Dr. Gabor Maté: Consequences of Stressed Parenting

Our texts offered in the conviction that parenting is one of the most important, most rewarding, and most demanding activities that human beings ever undertake. With an emphasis on creating respect and co-operation between parents and children, the texts introduces 7 keys to unlock and inspire specific parenting capacities.
These capacities include parenting with a purpose clearly in mind, looking beyond behavior to the needs that motivate it, and actively choosing structures and practices that fulfill one’s purposes and intentions.
We still vividly remember our younger selves as new moms in our twenties, mothers of grade-school children in our thirties, and mothers of high-schoolers in our forties. During all of those times, we wanted more understanding, clarity, and support for our parenting. What we were then experiencing ran counter to society’s prevailing notions of parenting. We were seeing an integrity and wholeness in our children that we wanted to interact with, marvel at, and learn from. We saw possibilities for growing with our children, learning together, and coming to deeper understandings of the world through our interactions with them. At that time in the 1970s and 1980s, most support for parents did not focus on ways to reduce family conflict and enjoy being with children but instead promoted ways to manage conflict by managing kids’ behavior.
This behavior management approach to parenting persists today. Hundreds of books and articles are published each year that direct parents to get kids to do what they want them to do through guilt, shame, praise, fear of punishment, or promise of rewards. In recent decades the approach has softened a bit. Terms that are currently being used, such as natural consequences, time-outs, and positive incentives, sound friendlier, but the end goal is still the same-to control kids’ behavior.
Most parents we know have tried at least a few of these managerial approaches and have found them less than satisfying.
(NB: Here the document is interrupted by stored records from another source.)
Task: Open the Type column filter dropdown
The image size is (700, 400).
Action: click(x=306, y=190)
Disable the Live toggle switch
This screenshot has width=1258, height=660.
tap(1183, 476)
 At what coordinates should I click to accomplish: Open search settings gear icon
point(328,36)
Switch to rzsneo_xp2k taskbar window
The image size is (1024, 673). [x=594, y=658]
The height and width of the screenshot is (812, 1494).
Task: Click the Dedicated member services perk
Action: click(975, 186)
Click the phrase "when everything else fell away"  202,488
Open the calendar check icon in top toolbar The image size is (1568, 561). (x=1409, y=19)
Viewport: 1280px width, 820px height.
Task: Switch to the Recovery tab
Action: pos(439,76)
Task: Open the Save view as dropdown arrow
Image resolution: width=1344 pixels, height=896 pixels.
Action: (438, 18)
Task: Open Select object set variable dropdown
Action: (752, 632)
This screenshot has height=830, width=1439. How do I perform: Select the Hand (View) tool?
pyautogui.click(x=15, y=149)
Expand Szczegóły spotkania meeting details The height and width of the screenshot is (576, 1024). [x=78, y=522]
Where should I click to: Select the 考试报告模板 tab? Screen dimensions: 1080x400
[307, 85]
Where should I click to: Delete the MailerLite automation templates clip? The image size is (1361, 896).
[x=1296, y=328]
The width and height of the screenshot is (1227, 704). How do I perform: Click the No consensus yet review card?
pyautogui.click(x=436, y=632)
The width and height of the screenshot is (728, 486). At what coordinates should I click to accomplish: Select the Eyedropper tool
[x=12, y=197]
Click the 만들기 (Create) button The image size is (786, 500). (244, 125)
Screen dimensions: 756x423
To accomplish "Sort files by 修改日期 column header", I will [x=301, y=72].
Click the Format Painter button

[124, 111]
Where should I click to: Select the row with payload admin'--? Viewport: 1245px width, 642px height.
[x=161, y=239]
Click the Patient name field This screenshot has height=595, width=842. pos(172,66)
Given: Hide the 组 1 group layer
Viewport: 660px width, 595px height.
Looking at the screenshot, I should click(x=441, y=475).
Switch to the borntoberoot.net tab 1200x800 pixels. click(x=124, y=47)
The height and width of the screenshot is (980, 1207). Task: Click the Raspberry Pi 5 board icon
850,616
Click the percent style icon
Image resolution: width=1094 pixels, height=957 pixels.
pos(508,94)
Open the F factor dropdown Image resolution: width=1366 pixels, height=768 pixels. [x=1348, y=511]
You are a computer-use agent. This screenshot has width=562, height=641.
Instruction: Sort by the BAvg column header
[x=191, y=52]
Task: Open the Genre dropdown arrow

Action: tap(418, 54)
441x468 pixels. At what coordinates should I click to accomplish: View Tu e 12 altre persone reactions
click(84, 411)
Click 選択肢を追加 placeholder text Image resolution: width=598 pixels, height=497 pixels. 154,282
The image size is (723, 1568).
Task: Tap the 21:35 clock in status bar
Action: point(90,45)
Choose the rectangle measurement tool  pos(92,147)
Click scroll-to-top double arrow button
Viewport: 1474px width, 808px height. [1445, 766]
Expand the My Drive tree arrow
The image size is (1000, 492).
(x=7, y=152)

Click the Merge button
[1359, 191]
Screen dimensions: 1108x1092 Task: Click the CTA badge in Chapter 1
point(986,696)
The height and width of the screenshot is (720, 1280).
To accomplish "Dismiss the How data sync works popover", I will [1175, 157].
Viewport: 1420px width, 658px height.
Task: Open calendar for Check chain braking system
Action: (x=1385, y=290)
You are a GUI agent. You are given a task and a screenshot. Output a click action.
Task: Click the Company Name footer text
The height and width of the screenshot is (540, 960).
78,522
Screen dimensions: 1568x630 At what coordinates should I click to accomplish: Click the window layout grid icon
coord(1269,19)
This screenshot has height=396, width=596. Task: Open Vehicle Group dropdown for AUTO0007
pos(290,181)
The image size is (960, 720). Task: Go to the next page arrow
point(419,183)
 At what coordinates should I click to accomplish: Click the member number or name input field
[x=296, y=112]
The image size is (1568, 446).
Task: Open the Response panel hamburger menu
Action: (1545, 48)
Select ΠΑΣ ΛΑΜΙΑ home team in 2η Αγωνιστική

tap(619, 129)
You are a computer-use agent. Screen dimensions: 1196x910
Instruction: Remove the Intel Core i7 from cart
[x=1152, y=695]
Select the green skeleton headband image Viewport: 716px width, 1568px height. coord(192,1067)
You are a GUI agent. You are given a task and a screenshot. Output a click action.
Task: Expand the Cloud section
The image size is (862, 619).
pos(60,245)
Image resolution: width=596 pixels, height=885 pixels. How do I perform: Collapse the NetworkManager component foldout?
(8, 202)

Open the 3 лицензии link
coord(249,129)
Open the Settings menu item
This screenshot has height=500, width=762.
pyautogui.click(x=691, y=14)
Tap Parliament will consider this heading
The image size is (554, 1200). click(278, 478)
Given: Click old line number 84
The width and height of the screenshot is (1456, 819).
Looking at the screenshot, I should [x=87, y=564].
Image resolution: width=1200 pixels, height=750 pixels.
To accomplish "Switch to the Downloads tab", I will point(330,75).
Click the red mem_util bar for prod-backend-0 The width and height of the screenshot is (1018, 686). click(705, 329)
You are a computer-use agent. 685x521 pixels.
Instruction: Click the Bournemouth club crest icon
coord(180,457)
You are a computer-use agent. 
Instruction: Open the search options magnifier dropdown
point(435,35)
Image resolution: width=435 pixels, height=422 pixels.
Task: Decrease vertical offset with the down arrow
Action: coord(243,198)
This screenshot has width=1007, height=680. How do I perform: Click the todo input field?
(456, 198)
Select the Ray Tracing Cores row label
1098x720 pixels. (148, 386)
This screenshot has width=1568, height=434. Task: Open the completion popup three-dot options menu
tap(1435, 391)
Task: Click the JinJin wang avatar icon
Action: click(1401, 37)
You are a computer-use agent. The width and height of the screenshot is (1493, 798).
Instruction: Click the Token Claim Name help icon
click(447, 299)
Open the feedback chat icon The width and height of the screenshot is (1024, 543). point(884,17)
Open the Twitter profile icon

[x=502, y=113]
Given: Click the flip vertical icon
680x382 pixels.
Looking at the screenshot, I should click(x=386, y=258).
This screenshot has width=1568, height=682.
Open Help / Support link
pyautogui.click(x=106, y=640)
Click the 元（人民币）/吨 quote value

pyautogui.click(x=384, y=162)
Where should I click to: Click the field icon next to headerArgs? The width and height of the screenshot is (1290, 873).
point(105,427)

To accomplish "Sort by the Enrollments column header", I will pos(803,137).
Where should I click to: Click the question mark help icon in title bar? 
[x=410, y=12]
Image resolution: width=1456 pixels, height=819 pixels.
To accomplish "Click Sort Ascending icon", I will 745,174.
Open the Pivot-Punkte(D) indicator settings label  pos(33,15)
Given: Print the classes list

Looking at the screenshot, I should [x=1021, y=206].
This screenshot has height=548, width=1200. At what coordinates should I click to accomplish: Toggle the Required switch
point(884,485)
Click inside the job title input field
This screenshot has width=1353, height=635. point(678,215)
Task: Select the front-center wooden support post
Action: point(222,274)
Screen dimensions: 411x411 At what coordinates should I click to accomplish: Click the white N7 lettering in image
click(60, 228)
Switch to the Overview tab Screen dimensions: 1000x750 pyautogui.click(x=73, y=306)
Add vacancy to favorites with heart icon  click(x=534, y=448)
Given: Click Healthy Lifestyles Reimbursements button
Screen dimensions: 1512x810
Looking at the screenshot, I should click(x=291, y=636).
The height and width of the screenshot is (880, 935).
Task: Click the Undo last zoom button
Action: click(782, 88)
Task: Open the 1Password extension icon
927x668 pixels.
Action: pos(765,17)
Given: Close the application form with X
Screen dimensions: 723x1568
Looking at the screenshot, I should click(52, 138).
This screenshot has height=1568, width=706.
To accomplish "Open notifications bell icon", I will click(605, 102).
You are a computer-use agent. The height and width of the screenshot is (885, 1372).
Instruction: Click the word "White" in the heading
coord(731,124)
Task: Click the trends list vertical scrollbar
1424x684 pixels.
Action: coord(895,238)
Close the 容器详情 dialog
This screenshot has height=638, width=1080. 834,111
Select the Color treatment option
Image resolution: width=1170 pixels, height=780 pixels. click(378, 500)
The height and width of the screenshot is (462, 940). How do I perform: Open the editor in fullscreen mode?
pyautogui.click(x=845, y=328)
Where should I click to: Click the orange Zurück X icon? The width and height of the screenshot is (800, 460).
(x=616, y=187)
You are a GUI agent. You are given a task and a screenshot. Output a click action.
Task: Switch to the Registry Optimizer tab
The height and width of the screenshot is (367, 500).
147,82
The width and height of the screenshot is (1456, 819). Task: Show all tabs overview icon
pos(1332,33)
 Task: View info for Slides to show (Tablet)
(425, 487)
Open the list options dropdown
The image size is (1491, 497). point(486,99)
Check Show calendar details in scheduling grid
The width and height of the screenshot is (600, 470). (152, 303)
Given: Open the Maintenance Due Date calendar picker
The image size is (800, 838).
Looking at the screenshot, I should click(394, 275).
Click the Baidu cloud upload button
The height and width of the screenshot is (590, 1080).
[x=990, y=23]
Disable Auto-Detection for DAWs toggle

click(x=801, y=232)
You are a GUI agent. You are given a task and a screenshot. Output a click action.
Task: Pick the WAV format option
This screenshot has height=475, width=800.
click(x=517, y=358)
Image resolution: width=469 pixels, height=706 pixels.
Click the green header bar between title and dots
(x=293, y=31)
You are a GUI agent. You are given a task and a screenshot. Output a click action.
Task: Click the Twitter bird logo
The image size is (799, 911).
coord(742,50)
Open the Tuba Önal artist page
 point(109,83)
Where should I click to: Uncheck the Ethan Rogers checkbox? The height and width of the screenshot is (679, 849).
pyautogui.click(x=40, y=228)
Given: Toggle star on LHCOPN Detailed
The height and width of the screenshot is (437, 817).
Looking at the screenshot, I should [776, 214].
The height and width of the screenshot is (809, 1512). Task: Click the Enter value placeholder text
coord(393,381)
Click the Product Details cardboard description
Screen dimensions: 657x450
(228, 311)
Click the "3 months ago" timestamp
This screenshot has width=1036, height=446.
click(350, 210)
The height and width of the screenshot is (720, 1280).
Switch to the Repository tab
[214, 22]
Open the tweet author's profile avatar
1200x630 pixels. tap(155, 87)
Although the tips and methods sometimes help them get more of the kind of behavior they want and do reduce conflict for a while, the gains are always short-term and always come at great cost. The more these parents have tried to manage their kids’ behavior by laying down the law, imposing consequences, and motivating with rewards, the more power struggles, yelling matches, slammed doors, icy stares, and tears they experienced. Many parents tell us that these behavior management approaches are difficult to carry out because they go against their parenting instincts and their desire to create goodwill and heartfelt connections with their kids
Build Your Capacity to Create a Loving Home
Your home is where your children learn the most elemental lessons of human life-how to take care of their own needs and how to contribute to taking care of the needs of others. Home is a foundation for your children’s future relationships as spouses, life partners, mothers, fathers, aunts, uncles, grandmothers, grandfathers, good friends, community members, co-workers, and stewards of the planet. And home is a sanctuary to protect your children so they can learn lessons of caring and contribution at their own developmental pace and with your support, guidance, and respect.
A loving home is free of fear, which is the source of all conflict. It is a place where children trust that their needs matter and that everyone’s needs-theirs included-will be considered and cared for. They can then relax into the life that calls them forth with such urgency-and find their place in the net of giving and receiving that forms a family, a community, a nation, and a world.
While Nonviolent Communication (NVC) is a foundational element of our texts, it is presented here as a means or vehicle for arriving at a state of mind and heart that is the deeper goal. Although you will be introduced to the specific language components of NVC later on, the emphasis of these texts is not so much on the mechanics of the language as on the inner posture of respectful parenting. The practice of NVC transforms dualistic, adversarial, and fearful thinking-which is the source of internal and external conflict-into a respectful, loving awareness of the life-enriching human needs at the core of all behavior.